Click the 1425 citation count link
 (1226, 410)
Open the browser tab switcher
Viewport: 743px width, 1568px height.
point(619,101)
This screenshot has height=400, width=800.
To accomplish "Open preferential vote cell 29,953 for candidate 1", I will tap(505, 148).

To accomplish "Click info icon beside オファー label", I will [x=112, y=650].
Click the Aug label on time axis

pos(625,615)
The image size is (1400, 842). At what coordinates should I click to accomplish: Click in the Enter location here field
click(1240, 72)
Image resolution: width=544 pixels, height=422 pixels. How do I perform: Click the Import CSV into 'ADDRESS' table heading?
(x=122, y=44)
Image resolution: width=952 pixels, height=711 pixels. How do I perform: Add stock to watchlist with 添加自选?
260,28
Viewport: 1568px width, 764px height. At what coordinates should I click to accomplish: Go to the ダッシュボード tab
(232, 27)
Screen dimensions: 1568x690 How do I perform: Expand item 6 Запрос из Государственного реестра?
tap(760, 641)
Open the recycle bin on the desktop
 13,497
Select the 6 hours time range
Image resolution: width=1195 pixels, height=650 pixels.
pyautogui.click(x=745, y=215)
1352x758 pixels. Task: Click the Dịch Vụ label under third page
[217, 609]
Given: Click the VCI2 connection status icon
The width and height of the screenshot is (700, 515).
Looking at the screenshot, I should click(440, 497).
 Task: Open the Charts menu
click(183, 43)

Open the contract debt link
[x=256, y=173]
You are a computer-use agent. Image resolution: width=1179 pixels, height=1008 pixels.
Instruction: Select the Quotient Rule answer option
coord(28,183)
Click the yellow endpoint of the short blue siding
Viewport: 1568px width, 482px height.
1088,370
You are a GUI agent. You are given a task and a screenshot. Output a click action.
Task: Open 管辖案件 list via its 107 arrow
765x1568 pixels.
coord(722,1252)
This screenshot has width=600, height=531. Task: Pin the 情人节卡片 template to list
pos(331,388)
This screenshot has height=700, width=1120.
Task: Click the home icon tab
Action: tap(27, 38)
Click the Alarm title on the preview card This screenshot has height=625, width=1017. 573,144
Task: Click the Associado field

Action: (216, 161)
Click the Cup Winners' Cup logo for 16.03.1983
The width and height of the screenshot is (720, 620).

============

## Work request
Transcribe every entry in the listing, word for word.

## The completed task
Click the 1425 citation count link
 (1226, 410)
Open the browser tab switcher
Viewport: 743px width, 1568px height.
point(619,101)
This screenshot has height=400, width=800.
To accomplish "Open preferential vote cell 29,953 for candidate 1", I will tap(505, 148).

To accomplish "Click info icon beside オファー label", I will [x=112, y=650].
Click the Aug label on time axis

pos(625,615)
The image size is (1400, 842). At what coordinates should I click to accomplish: Click in the Enter location here field
click(1240, 72)
Image resolution: width=544 pixels, height=422 pixels. How do I perform: Click the Import CSV into 'ADDRESS' table heading?
(x=122, y=44)
Image resolution: width=952 pixels, height=711 pixels. How do I perform: Add stock to watchlist with 添加自选?
260,28
Viewport: 1568px width, 764px height. At what coordinates should I click to accomplish: Go to the ダッシュボード tab
(232, 27)
Screen dimensions: 1568x690 How do I perform: Expand item 6 Запрос из Государственного реестра?
tap(760, 641)
Open the recycle bin on the desktop
 13,497
Select the 6 hours time range
Image resolution: width=1195 pixels, height=650 pixels.
pyautogui.click(x=745, y=215)
1352x758 pixels. Task: Click the Dịch Vụ label under third page
[217, 609]
Given: Click the VCI2 connection status icon
The width and height of the screenshot is (700, 515).
Looking at the screenshot, I should click(440, 497).
 Task: Open the Charts menu
click(183, 43)

Open the contract debt link
[x=256, y=173]
You are a computer-use agent. Image resolution: width=1179 pixels, height=1008 pixels.
Instruction: Select the Quotient Rule answer option
coord(28,183)
Click the yellow endpoint of the short blue siding
Viewport: 1568px width, 482px height.
1088,370
You are a GUI agent. You are given a task and a screenshot. Output a click action.
Task: Open 管辖案件 list via its 107 arrow
765x1568 pixels.
coord(722,1252)
This screenshot has width=600, height=531. Task: Pin the 情人节卡片 template to list
pos(331,388)
This screenshot has height=700, width=1120.
Task: Click the home icon tab
Action: tap(27, 38)
Click the Alarm title on the preview card This screenshot has height=625, width=1017. 573,144
Task: Click the Associado field

Action: (216, 161)
Click the Cup Winners' Cup logo for 16.03.1983
The width and height of the screenshot is (720, 620).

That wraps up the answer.